## [Quoted passage]
BEGIN

# 2 Month Goal Of 40lbs



## Guru (Mar 28, 2006)

*Hows it going guys. I wanted to dedicate my time on training eating correctly and posting here. Its time to get my life back on track, so here it goes.*



*Stats:*
_5'8
230lbs
30%bf_

*Goal:*
_190lbs by May 1st (2 Months)_


*Diet:*
Meal 1 - Breakfast
_Yogurt
Raw Oats
1tbs Peanut Butter
1 Fruit_

Meal 2 
_Lean Protein(chicken, fish, etc)_

Meal 3
_Protein Shake 
1tbs Peanut Butter_

Meal 4
_Lean Protein 
Veggies
1tbs Peanut Butter_

Meal 5
_Protein Shake
1tbs Peanut Butter _

Meal 6
_Lean Protein
Veggies
1tbs Peanut Butter
1 Fruit_

*I will consume 250g Protein ED
I will drink 1-2 Gallons water ED*


*Routine:*
Monday
_Chest/Shoulders_
_Cardio_

Tuesday
_Back/Traps_
_Cardio_

Wednesday
_Arms_
_Cardio_

Thursday
_Legs_
_Cardio_

Friday
_Cardio_

Saturday
_Off_

Sunday
_Off_


*
Supplements:*
_Multi Vitamin
Whey (Nectar)
Fish Oil_



*I am thinking about getting some more supplemnts as well so please give me some ideas. Thanks*


*Please give me some advice, I can use the help. Also do you think it can be done?*


----------



## fufu (Mar 30, 2006)

END

## [Provided data]
BEGIN

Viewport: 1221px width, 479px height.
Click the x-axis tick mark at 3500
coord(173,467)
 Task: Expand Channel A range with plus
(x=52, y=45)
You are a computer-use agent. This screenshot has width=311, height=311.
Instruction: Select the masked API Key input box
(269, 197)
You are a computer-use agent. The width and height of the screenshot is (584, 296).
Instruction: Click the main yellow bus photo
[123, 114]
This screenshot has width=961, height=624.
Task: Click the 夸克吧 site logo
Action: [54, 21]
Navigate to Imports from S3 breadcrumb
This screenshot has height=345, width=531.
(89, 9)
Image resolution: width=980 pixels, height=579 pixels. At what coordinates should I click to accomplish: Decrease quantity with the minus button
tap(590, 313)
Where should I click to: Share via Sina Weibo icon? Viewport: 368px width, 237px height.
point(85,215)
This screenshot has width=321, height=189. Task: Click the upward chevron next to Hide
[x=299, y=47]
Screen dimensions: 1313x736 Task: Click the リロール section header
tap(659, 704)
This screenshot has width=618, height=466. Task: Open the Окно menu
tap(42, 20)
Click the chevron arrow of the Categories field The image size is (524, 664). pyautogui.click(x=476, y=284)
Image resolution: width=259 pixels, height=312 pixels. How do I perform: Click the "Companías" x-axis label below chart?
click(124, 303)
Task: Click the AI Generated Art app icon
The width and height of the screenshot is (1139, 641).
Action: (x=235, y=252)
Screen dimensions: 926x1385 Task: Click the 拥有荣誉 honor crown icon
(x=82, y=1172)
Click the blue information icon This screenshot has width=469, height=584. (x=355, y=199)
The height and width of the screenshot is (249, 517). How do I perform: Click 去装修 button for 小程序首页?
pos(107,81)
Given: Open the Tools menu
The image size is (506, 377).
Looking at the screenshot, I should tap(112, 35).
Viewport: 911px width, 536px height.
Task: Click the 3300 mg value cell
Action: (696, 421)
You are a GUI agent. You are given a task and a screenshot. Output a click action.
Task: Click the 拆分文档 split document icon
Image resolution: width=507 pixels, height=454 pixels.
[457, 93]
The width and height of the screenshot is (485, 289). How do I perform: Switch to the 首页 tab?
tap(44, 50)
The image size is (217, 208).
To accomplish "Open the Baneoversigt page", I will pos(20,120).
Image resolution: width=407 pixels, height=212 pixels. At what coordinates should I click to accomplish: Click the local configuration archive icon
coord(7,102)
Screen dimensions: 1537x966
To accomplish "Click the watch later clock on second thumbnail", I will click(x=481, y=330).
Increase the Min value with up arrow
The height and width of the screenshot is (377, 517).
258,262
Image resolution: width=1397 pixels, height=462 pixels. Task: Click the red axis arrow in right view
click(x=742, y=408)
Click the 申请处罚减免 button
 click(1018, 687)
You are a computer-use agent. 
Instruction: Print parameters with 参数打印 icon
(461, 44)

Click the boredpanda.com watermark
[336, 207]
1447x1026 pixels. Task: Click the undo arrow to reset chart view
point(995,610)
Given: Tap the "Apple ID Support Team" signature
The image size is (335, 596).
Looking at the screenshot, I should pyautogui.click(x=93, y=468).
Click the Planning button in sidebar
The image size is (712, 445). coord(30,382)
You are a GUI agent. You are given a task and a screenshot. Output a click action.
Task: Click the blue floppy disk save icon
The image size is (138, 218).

END

## [Set of tasks]
1. In the forum thread about the 40-pound goal, how much water does Guru plan to drink each day?
2. Extend the forum thread about the 40-pound goal, beginning right after its final line.

## [Response list]
1. 1-2 gallons.

2.
Your diet looks good but you might want to have a variety of fats instead of just PB. btw, 40 lbs in one month equals to about losing 5 lbs a week. That isn't healthy at all. I would try to stay in the region of 1-2.5 lbs a week. I'm not a dietition or anything but that is my advice. You also might wanna at a bit more carbs(complex) into your diet.


----------



## Triple Threat (Mar 31, 2006)

fufu said:
			
		

> btw, 40 lbs in one month equals to about losing 5 lbs a week.





Nice try.  Thanks for playing.


----------



## Cold Iron (Mar 31, 2006)

Triple Threat said:
			
		

> Nice try.  Thanks for playing.




 

GL with the goals though bud. If I was you I would shoot for something like 2lb/week


----------



## Guru (Mar 31, 2006)

Alright thanks guys. Ill keep you guys updated.


----------



## fufu (Apr 1, 2006)

Triple Threat said:
			
		

> Nice try.  Thanks for playing.



two months(his goal).

sorry asshole!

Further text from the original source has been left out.